Yannick Talabardon was instrumental in setting up the Tour's gravel stage (Photo: James Startt)

The chemin blancs were one of the real attractions to the Tour de France Femmes avec Zwift in its first edition back in 2022. But while the stage was a veritable success, the ASO team understood there was room for improvement. “We only did four sections, but some of them were simply too rough for a stage race like the Tour.”

Stage nine’s 199km stage on Sunday will include no less than 32.2km of white roads over 14 sections as it loops around the countryside just east of Troyes. “We’ve divided the stage into two different kinds of sections. The first half of the gravel sections are roads that go through vineyards and the second half are farm roads that go through wheat fields or sunflower fields. Basically, we loop around what is called the Côte de Bar.

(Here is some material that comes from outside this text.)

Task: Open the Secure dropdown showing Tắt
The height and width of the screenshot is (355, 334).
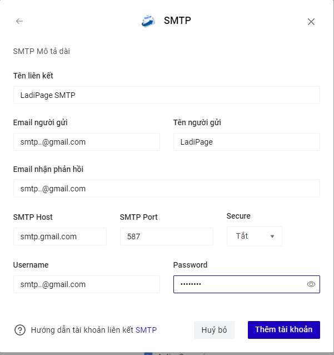Action: (255, 236)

On one side are wine vineyards that produce champagne, with lots of climbs.”

When it came to designing the specific stage, Talabardon visited the region with Thierry Gouvenou, head race director for the Tour, and the two reconned as many roads as possible in an effort to stitch together what they considered an ideal stage.

“In the early sections there are 14 to 15 kilometres between each section, but in the end, there is much less distance. In the last 32 kilometres, one third will be on gravel. The last six sections will simply be one after the other. From section six until the end, it is going to be very intense. It will really be like the final of Paris-Roubaix.”

ASO, Tour de France

The Tour de France Femmes took on a gravel stage in 2022 (Photo: Thomas Maheux/ASO)

But while the stage will definitely have a hint of Paris-Roubaix and Strade Bianche, the fact that it is found in the midst of a three-week stage race and is not a stand alone one-day race, changes the dynamics.

“One of our priorities was to find roads that could handle not only the riders, but also all of the follow vehicles. In addition, we wanted to avoid gravel sections that were on a descent. For the Tour de France that would simply be too dangerous. But it is going to be really spectacular and plenty hard.”

While most Tour de France fans cannot wait for Sunday’s stage, Talabardon has a vested interest. “It’s going to be both beautiful and spectacular. There are sections with nearly 15% grade climbs. No one will win the Tour on this stage, but you can really gain time or lose time, that is for sure.”